# New recipe exchange



## Traveler (Jan 25, 2018)

At the suggestion of C'est Moi, I am starting a new thread where people can exchange recipes and ask specific questions on cooking/baking.

The 1st recipe will be Chinese Sweet and Sour Pork which will be posted shortly.

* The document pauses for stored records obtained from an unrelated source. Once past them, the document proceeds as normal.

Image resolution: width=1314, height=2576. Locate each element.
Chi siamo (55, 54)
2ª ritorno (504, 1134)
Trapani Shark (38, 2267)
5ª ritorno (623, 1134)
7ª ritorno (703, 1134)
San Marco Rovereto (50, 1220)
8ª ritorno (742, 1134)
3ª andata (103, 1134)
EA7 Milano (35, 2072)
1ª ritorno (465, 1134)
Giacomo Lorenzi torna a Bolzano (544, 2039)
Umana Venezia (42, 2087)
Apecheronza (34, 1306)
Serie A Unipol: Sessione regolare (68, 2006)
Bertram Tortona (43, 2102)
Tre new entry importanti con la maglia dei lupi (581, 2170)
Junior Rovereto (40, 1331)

"LAISSEZ LE BON TEMPS ROULER"


----------



## Traveler (Jan 25, 2018)

*CHINESE SWEET AND SOUR PORK   **  (serves 2 hungry people )*

equipment needed:
2   two quart pans (never Teflon)
1   large, deep sided frying pan OR a wok
     thermometer for accurate deep frying
     small sheet pan
     wire rack to fit into sheet pan
     slotted cooking spoon

Groceries needed:
1 lb lean pork loin, cut into large bite-size pieces
 1 TBLSP soy sauce

1 1/2 cups of pineapple juice
2 TBLSP fresh lemon juice
1/4 cup catsup
3 1/2 TBLSP sugar
2 TBLSP corn starch
1 tsp white vinegar

1 1/2 cup flour
1/4 cup corn starch
2 tsp salt

1 whole egg
2 TBLSP water

1/2 green pepper, sliced and cut into large bite-size pieces
1 large carrot, cut on a bias, into bite size pieces
1/4 yellow onion, sliced
1  8 ounce can of pineapple chunks

3 cups cannola oil,  this is chosen because it has a high smoking temp. Also it is healthy.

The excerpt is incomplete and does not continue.